Immediately after the accident, the representatives of the SBS and the Prosecutor General's Office arrived at scene. An investigation was launched under the leadership of Deputy Chief of the Prosecutor General's Office Elchin Mammadov. The cause of the accident is still being investigated.

President of Azerbaijan Ilham Aliyev and Vice President Mehriban Aliyeva, President of Turkey Recep Tayyip Erdoğan and other political figures in the country, foreign embassies in Azerbaijan, as well as international organizations expressed condolences to the victims.

== Background ==
The deadliest helicopter crash in the history of Azerbaijan took place on 20 November 1991, near Karakend, in Khojavend District, which resulted in the deaths of 22 people, including senior government officials. Furthermore, on 24 July 2019, an Azerbaijani Air Force MIG-29 aircraft carrying out drills suddenly disappeared from radars. The pilot, Lieutenant Colonel Rashad Atakishiyev, went missing as the plane crashed into the Caspian Sea. His body was recovered after a long-running search.

== Crash ==
On 30 November 2021, at about 10:40 local time, an Azerbaijani State Border Service Mil Mi-17 helicopter took off from the Sangachal airfield and crashed during drills at the Garaheybat training zone, located within the Khizi District. The head of the State Border Service of Azerbaijan, Elchin Guliyev, stated that the pilot was experienced and that he was a participant in the First Karabakh War, that the helicopter was almost new and had recently been repaired. Guliyev stated that the flight recorder of the helicopter was found, adding that no outside forces were involved in the incident. Emil Jafarov, a lieutenant colonel among the event's two survivors, said that there were no signs prior to the incident that the plane could crash.

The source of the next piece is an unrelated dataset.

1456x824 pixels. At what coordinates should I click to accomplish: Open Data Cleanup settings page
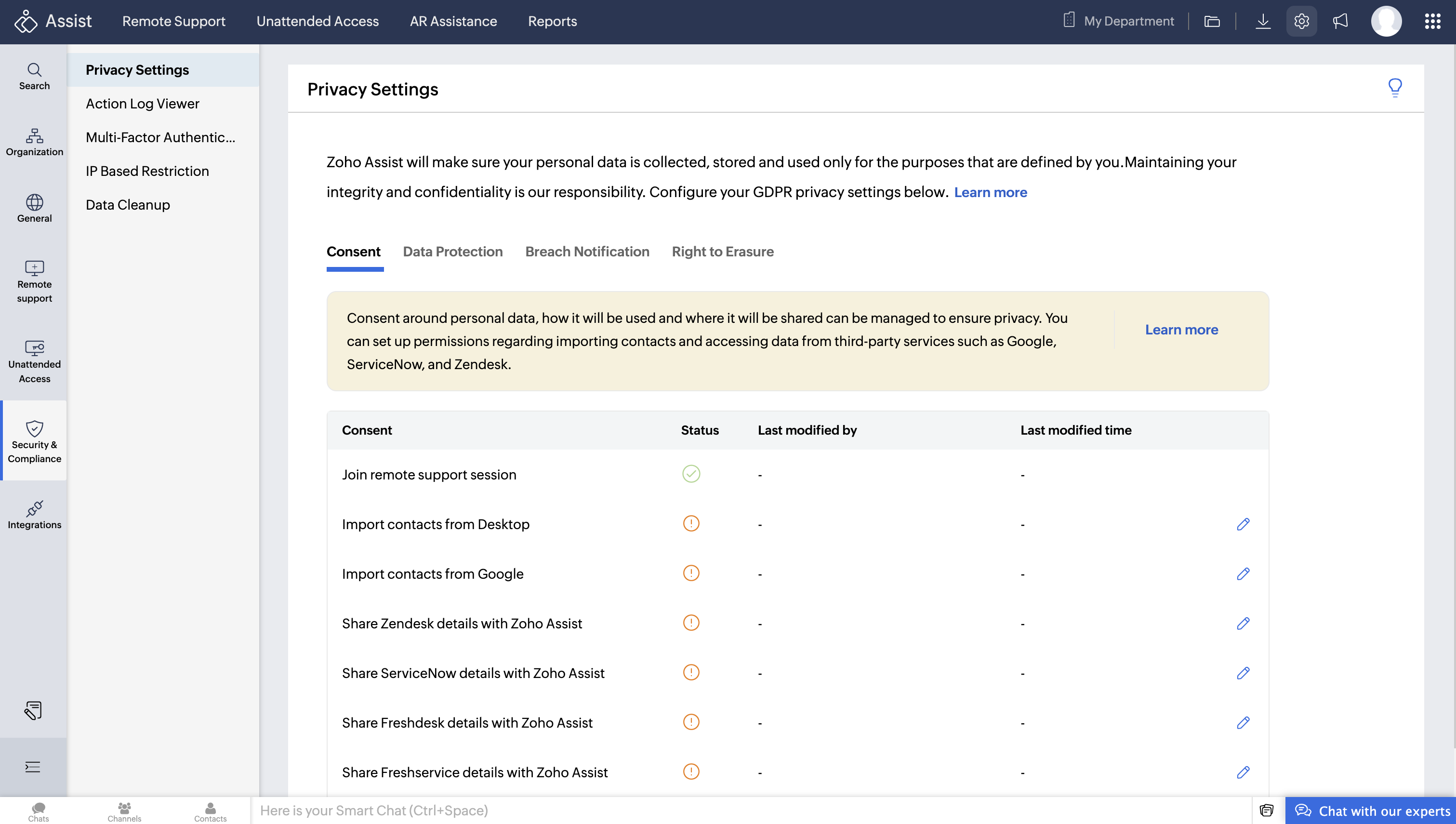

According to preliminary reports, two colonels, three majors, four captains, two lieutenants and a civilian contractor were killed, while a colonel and a captain were injured in the crash.

== Aftermath ==
Immediately after the incident, the representatives of the State Border Service and the Prosecutor General's Office arrived at scene. A criminal case under Article 352.2 of the Criminal Code (violation of flight or flight preparation rules caused the death of two or more people through negligence) and other articles was initiated by the Prosecutor General's Office and the investigation was taken under special control by the Prosecutor General. The investigation team investigating the helicopter crash was headed by Deputy Chief of the Investigation Department of the Prosecutor General's Office Elchin Mammadov. The cause of the accident was not immediately clear. The bodies of the victims were brought to the Forensic Medical Expertise and Pathological Anatomy Association of the Ministry of Health in Baku, and after examination they were handed over to their families.

The head of the State Border Service of Azerbaijan Elchin Guliyev stated that the soldiers died in the accident would be given the status of "martyrs", noting that President Ilham Aliyev instructed to clarify the details of the incident, bury the fallen and do everything necessary to treat the wounded. Guliyev said he spoke on the phone with the two servicemen injured in the accident and that their state was normal.

Azerbaijan initially did not release the names of the victims, in accordance with the practice of most countries, which do not release the names until the victims' closest relatives have been alerted. The lack of more detailed information as the time passed since the incident, and the fact that the accident occurred immediately after the meetings in Ashgabat and Sochi, raised questions and misinformation in the Azerbaijani public. Political scientist Zardusht Alizadeh rejected the conspiracy theories, and added there were no suspicious case in the incident. He also stressed that this was not the first accident in the history of Azerbaijan, adding that such accidents occur all over the world.

President of Azerbaijan along with several domestic and foreign officials mourned the loss and shared condolence messages.